5.       Tutta la differenza del mondo 

 

Dopo la trade con i Lakers per Davis, tanti erano i dubbi sul futuro dei Pelicans: riuscirà Ingram a sbocciare definitivamente? Ball riuscirà ad essere costante? Possono senza una vera star ambire a qualcosa? Tutti dubbi dimenticati con l’arrivo in Louisiana di Zion Williamson. Se dopo una prima parte di stagione, senza l’ex Duke, NOLA aveva fatto si vedere qualcosa, ma ancora troppo poco per i playoff, con l’avvento di Zion la squadra ha trovato tutta un’altra consapevolezza. Con un Ingram all star, Ball e Holiday a comporre forse il miglior backcourt difensivo della lega, e il pericolo in zone aeree di Williamson, il sogno di una post season si stava facendo sempre più vivo. Perché alla fine un giocatore, può fare tutta la differenza del mondo.

 

6.       BaMiami 

 

Protagonisti del mercato estivo con l’arrivo di Butler nella splendente Florida, si è rivelata una delle sorprese della stagione. Ma più che fare il boom, Miami si tiene stretta il proprio Bam. Il 13 degli Heat si è dimostrato un giocatore paragonabile ad alcune star, aiutando il team di Spoelstra a raggiungere per il momento un ottimo quarto posto. Nella propria faretra Adebayo sta cercando di aggiungere sempre di più il tiro dalla lunga distanza, in modo da impensierire ancor di più le difese avversarie. La benedizione è arrivata anche da Butler, Bam sarà una star, o forse lo è già.

 

7.       Dal vecchio continente con furore

 

Se c’è stata un’epoca durante la quale ogni europo che varcasse il confine americano venisse visto con il sospetto del bust, nell’ultimo decennio grazie anche a grandissimi giocatori, questa mentalità è cambiata. Non sono i giornalisti, i media, o gli allenatori europei a dire che i giocatori del vecchio continenti possono avere un ruolo da protagonista nella NBA, ma sono i numeri: 10 giocatori nella top 50 per punti segnati, 10 nella top 25 per rimbalzi di cui 5 dalla terza alla settima posizione, 4 nella top 25 per assist, 6 nella top 25 per stoppate e 7 nella top 25 per efficienza.

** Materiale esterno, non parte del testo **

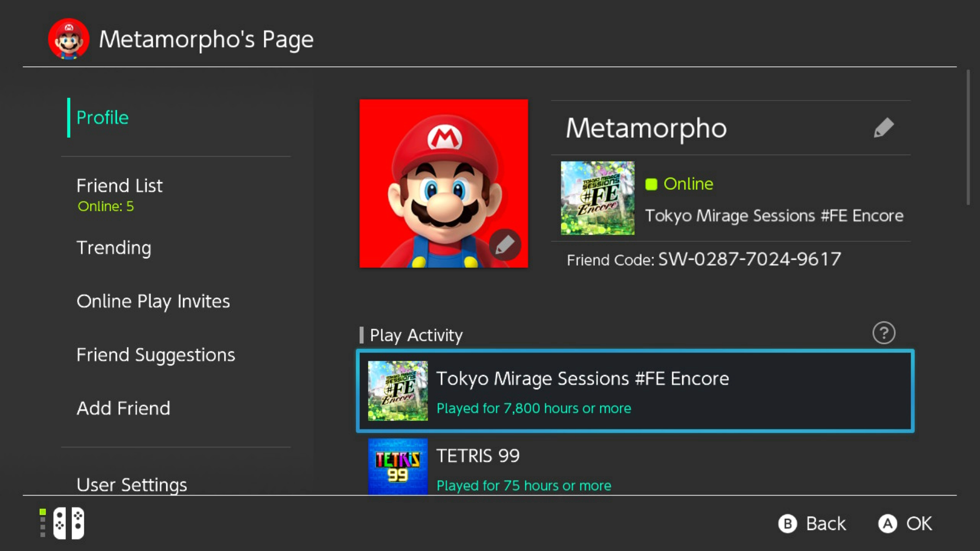The height and width of the screenshot is (551, 980).
Task: Click the B button Back icon
Action: pyautogui.click(x=787, y=524)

Giannis, Luka, Nikola, Bogdan, Kristaps, Danilo, Sabonis, e tanti altri… Che sia l’inizio di una nuova era?

 

8.       Ricchi e poveri 

 

A volte non tutto va come si spera, anche nella ricca New York, con i tifosi dei Knicks ritrovatisi nella sceneggiatura di “Quel pazzo venerdì” nello scambio con i cugini Nets. Ma la triste realtà, per i tifosi di New York, è che non c’è nessun arcano mistero o magio dietro: la dirigenza di Brooklyn negli ultimi anni ha svolto un lavoro eccezionale (tranne licenziare Atkinson ndr). A New York, sponda Knicks, si è passati dal sognare il trio delle meraviglie Irving, Durant, Williamson a ritrovarsi Taj Gibson, Elfrid Payton e Bobby Portis, con KD e Irving accasatisi nella vicina Brooklyn. A volte i soldi fanno la felicità, ma non ditelo ai tifosi dei Knicks.

 

9.       Fine di un’era 

 

Ebbene si, comunque vada a finire la stagione, in casa Spurs è tempo di rifondare. Molto probabilmente arriverà la prima stagione senza che San Antonio disputi i playoff dal 1996/97, anno che porterà la prima scelta al draft Tim Duncan. Con Aldridge e DeRozan con un piede sul primo aereo diretto verso chi vorrà prendersi i contratti, Popovich dovrebbe iniziare a cullare l’idea di rifondare, che non significa necessariamente fare re-building per 10 anni, ma porre delle fondamenta per magari una nuova dinasty. Riusciranno gli Spurs come una fenice a rinascere dalle proprie ceneri?

 

10.   Dopo Jordan chissà 

 

In tema “The Last Dance”, che presenta l’ultima annata Bulls ad essere arrivata alle Finals, l’era post Jordan (ma anche Pippen, Rodman, Kerr, Jackson) a Chicago è stata disastrosa. Una sola finale di conference disputata e persa, l’infortunio di Rose, una dirigenza con idee poco chiare e allenatori presi di mira dai giocatori. Eppure sembrava si potesse vedere la luce in fondo al tunnel all'inizio di questa stagione con un LaVine sempre più protagonista e un Satoranski in versione mondiale. Chi nel frattempo ha continuato a deludere le aspettative è il finnico Markkanen, che poco ha fatto vedere in queste tre stagioni, oltre a Otto Porter Jr che tanto aveva fatto bene a Washington.

La nuova dirigenza saprà riportare la squadra di nuovo nell'Olimpo, o anche solo ai playoff?